Hôpital: Martinez (CGT) espère que les citoyens seront nombreux dans la rue le 16 juin

Hôpital: Martinez (CGT) espère que les citoyens seront nombreux dans la rue le 16 juin
Le secrétaire général de la CGT, Philippe Martinez, le 6 février 2020 à Paris

, publié le dimanche 07 juin 2020 à 21h50

Le secrétaire général de la CGT, Philippe Martinez, a estimé dimanche soir que les citoyens auraient une "occasion" de manifester leur soutien aux personnels soignants mobilisés contre le coronavirus en descendant "dans la rue" le 16 juin. 

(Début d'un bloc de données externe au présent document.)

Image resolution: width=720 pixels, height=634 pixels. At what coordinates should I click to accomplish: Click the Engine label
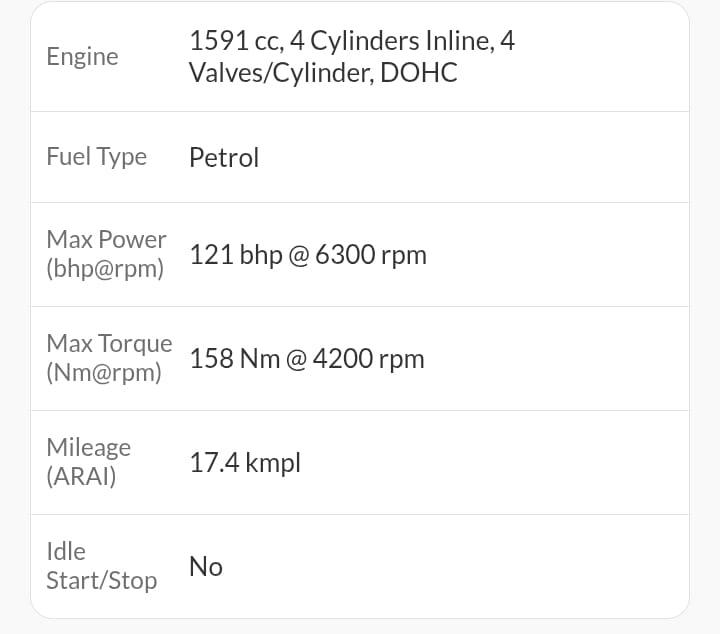(82, 56)
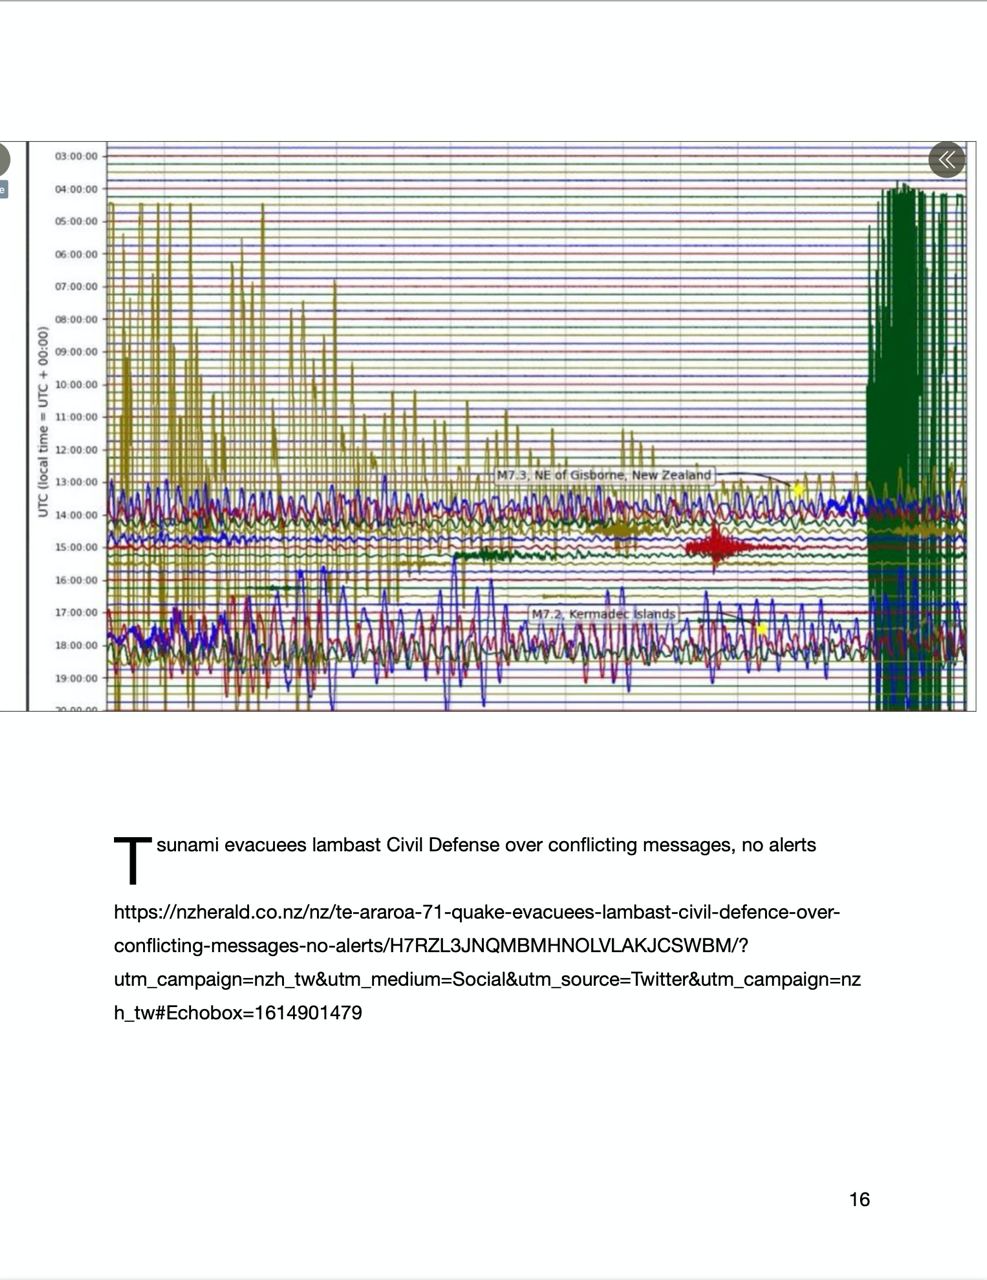The height and width of the screenshot is (1280, 987).
Task: Click the large drop cap letter T
Action: (132, 860)
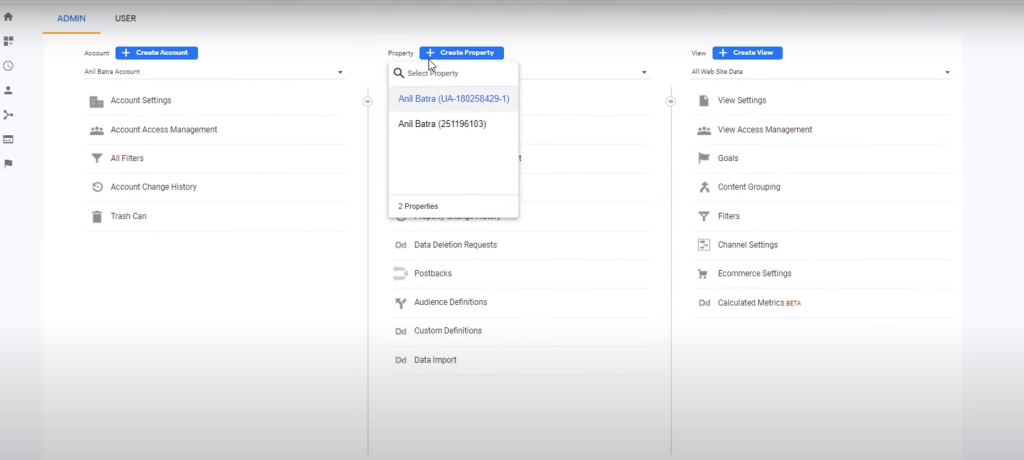Open Account Access Management
Image resolution: width=1024 pixels, height=460 pixels.
click(163, 130)
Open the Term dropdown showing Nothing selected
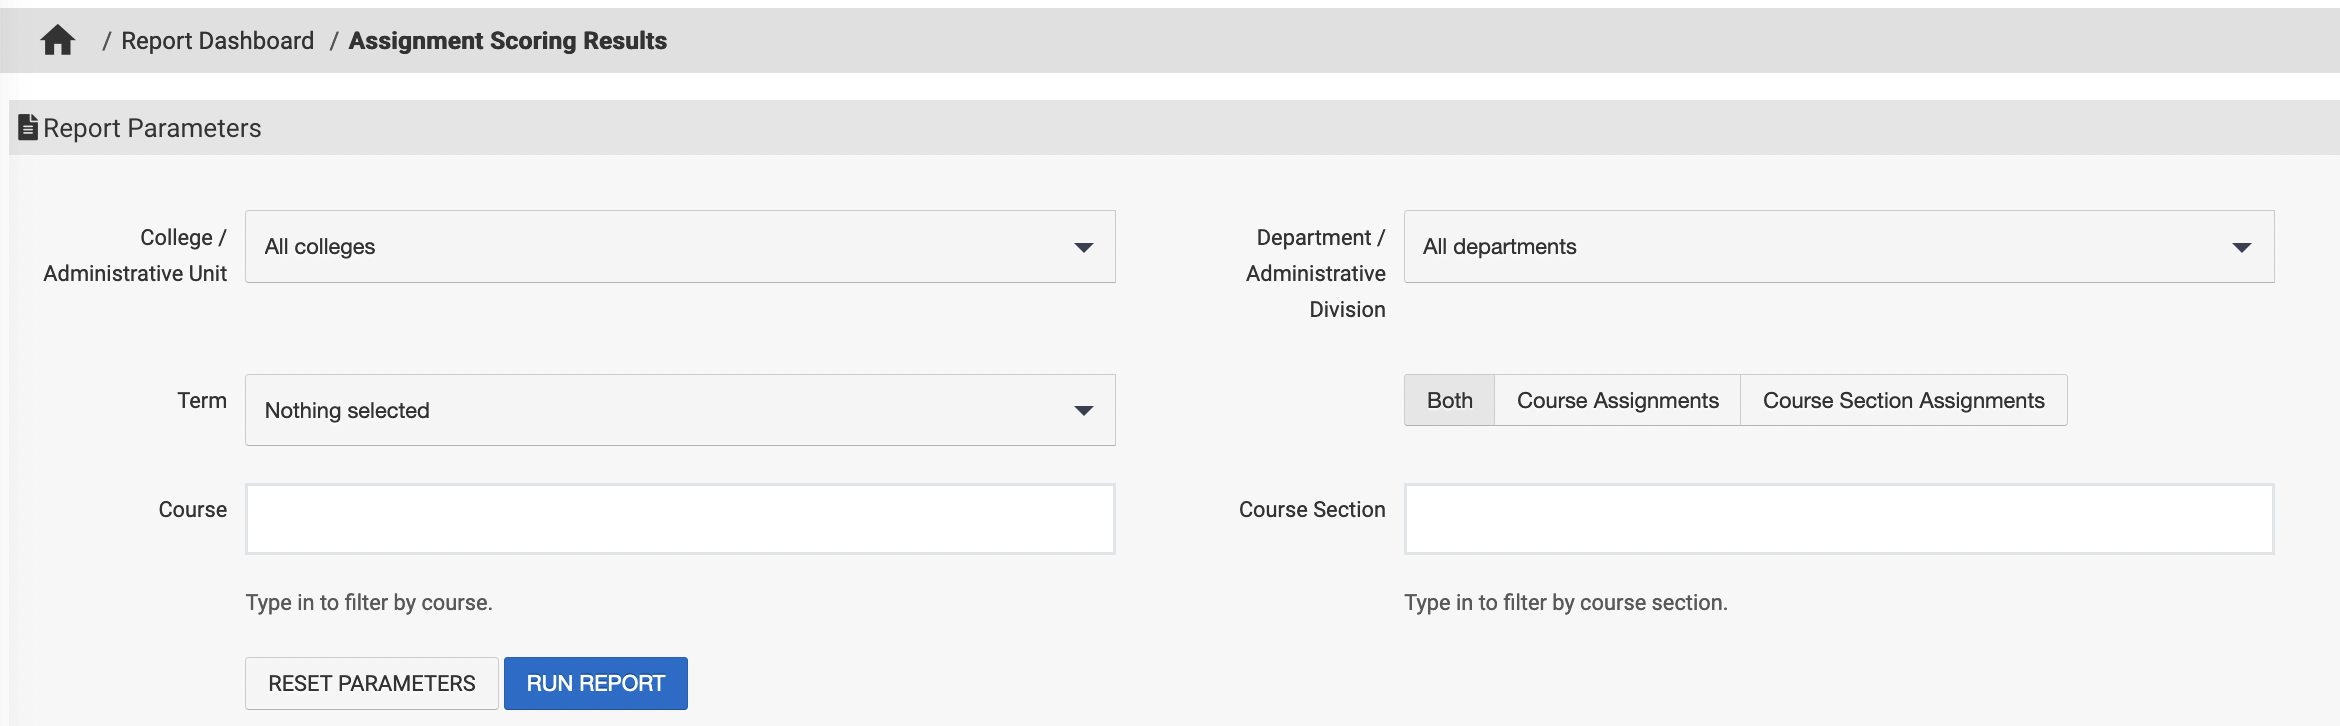Image resolution: width=2340 pixels, height=726 pixels. click(x=660, y=410)
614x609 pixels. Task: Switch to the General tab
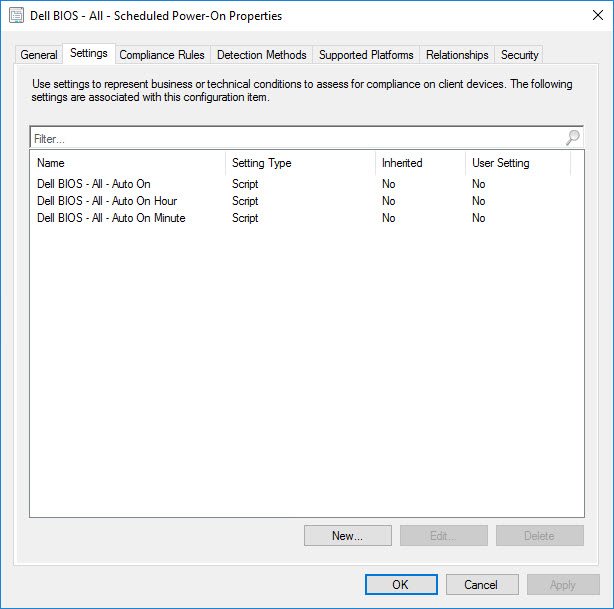click(39, 55)
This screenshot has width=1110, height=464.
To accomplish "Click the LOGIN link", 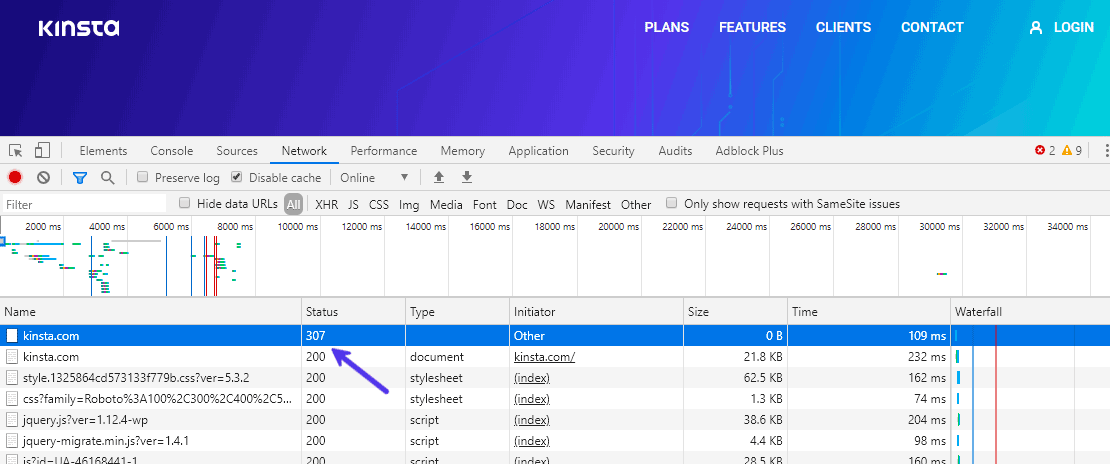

Avoir acclamé chaque soir les soignants durant le confinement "c'est très bien", mais cette journée nationale d'action est "l'occasion pour beaucoup de salariés, beaucoup de citoyens de dire, après les avoir applaudis, +on vient les soutenir dans la rue+", a assuré le dirigeant syndical sur BFMTV.

Son organisation est membre d'une coalition de syndicats et collectifs hospitaliers qui appelle à une "journée nationale d'initiatives et de grève" le 16 juin pour obliger l'exécutif à prendre "en compte l'ensemble de leurs revendications".  

Ils réclament notamment une "revalorisation générale des salaires", un "plan de recrutement", un "plan de formation" et "l'arrêt de toutes les fermetures d'établissements, de services et de lits".

Ces sujets ont été abordés jeudi dernier lors de la réception des organisations syndicales et patronales par Emmanuel Macron et Edouard Philippe, a souligné Philippe Martinez.

"On a été à l'Elysée pour dire au président de la République +tout ce que vous avez dit pendant le confinement (...), qu'est ce qu'on attend pour le faire?+", a indiqué le numéro un de la CGT, évoquant la revalorisation des salaires des soignants mais aussi des "2e ligne, ceux qu'on appelle les +premiers de corvée+".

"C'est bien les beaux discours, les médailles, mais il faut des actes concrets", a-t-il martelé.

La mobilisation du 16 juin aura lieu en plein milieu du "Ségur de la santé", chantier de concertation lancé par l'exécutif le 25 mai et censé aboutir d'ici mi-juillet afin de concrétiser le "plan massif d'investissement et de revalorisation" annoncé fin mars par Emmanuel Macron.